Lettuce. Yes, lettuce. I know what you're thinking. Stop her before she starts carrying on about leafy, green salad-bowl produce. Your eyes are rolling. Your index finger is reaching for the keyboard to switch to another website. But bear with me for just a tad. As part of an experiment, I planted a few bunches of romaine, which steadily matured in the yard with very little human intervention. After a few weeks, they grew straight and tall, all without pesticides or other chemical growth aids.

So, I cut a bunch of leaves off at the stem, rinsed them well, and tossed them in a salad. Who knew? Unlike romaine lettuce from the supermarket, my fresh-picked leaves were actually flavorful. They paired nicely with some olive oil and balsamic, but the supporting liquids weren't really necessary. The home-grown lettuce could even stand alone, undressed.

I felt like Luther Burbank happening onto a great botany discovery. Keeping my science brain engaged, I continued along this vein. Travel must be arduous for the delicate lettuce leaves, I thought. They have to endure all that bouncing around in the truck, so far from their roots without even a canteen of fresh water for refreshment.

Then I had a another revelation, which was grander still and placed me squarely with the conspiracy theorists. With certainty, I understood that everyone controlling the lettuce industry -- the growers and the sellers -- were all aware of that lettuce lost flavor enroute to market, but they never wanted us to find out. Instead, they wanted us to buy the cardboard lettuce shipped from Salinas or from Mexico, and keep us in the dark about any other salad way of life. Finally, I concluded that, given how easy it was to grow, buying lettuce from the supermarket was not that much different from calling an electrician to replace a burned out light bulb or sending one's sheets and towels out to be laundered, acts that were so indulgent, even if one engaged in them, one would never fess up.

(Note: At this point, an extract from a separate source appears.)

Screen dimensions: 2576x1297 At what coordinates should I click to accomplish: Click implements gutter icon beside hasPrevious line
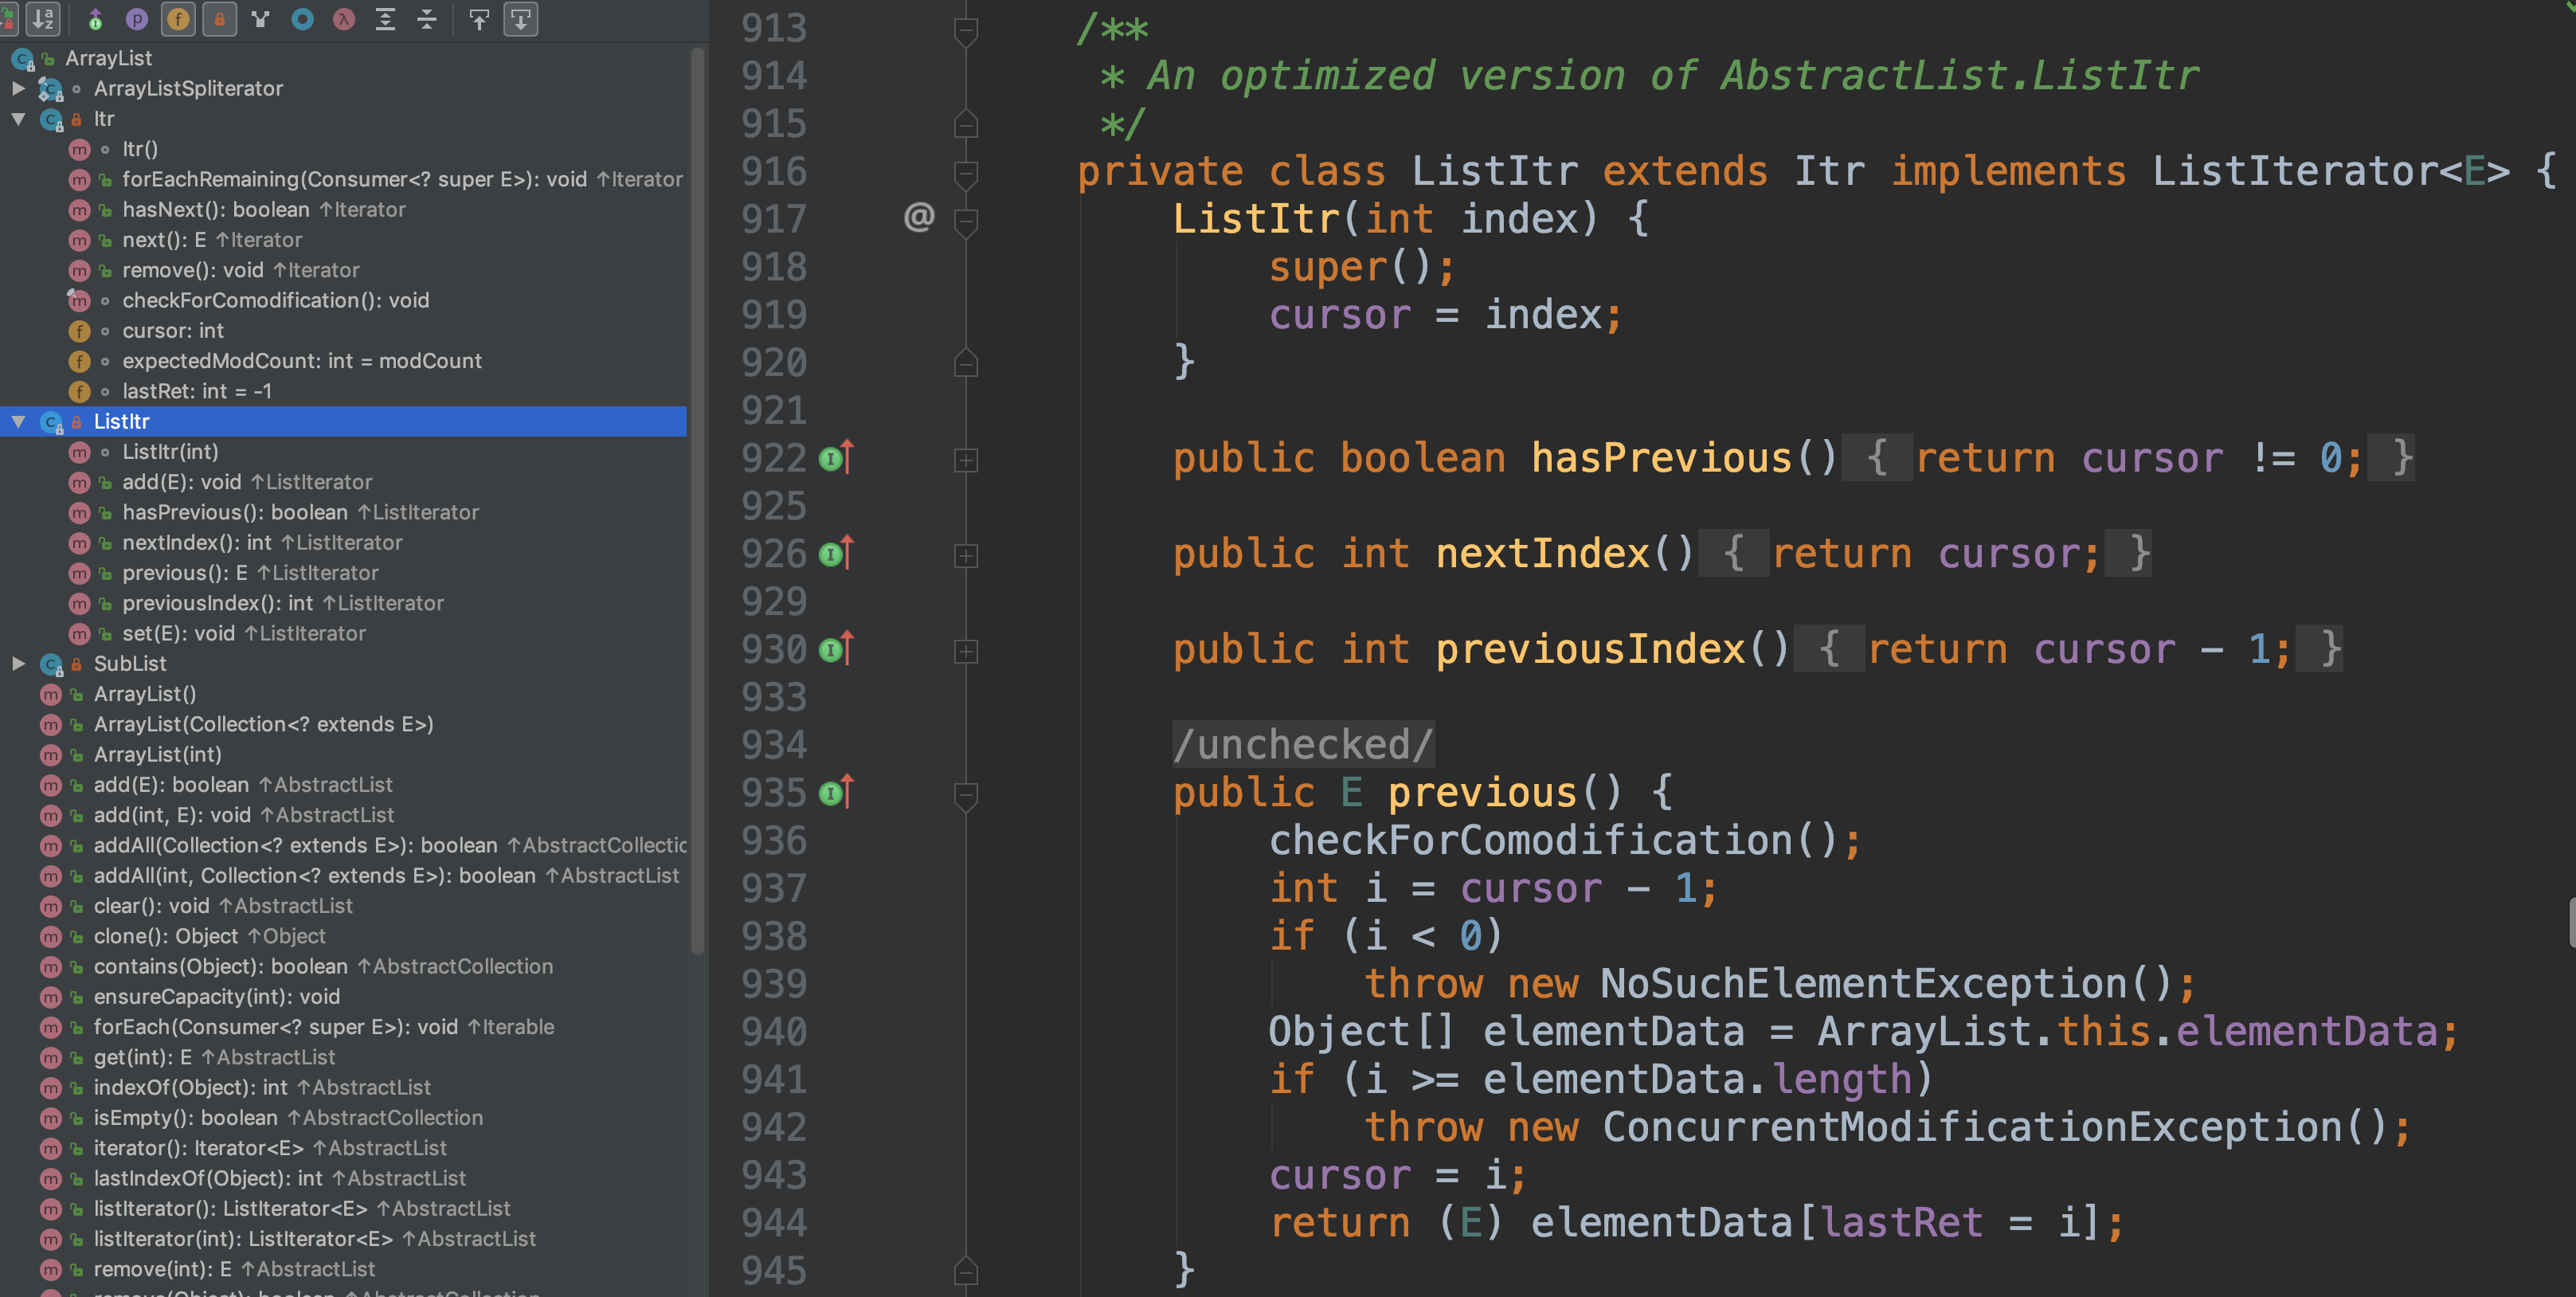tap(836, 459)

That was a few weeks ago. In the interest of full disclosure, I have since purchased lettuce from the supermarket -- okay, more than once. The problem is space. I didn't really devote enough garden space initially to achieve a daily supply of home-grown leaves. But at least now I know that growing my own salad is not only possible, it's incredibly easy and tastes so much better. Best of all, after you pick a head, it rejuvenates itself and grows again, which means I have more lettuce on the way.

You have to try this. Plant some lettuce as soon as your local climate permits. You won't be disappointed. You'll finally understand the expression "salad days" and why it means "the best time of life."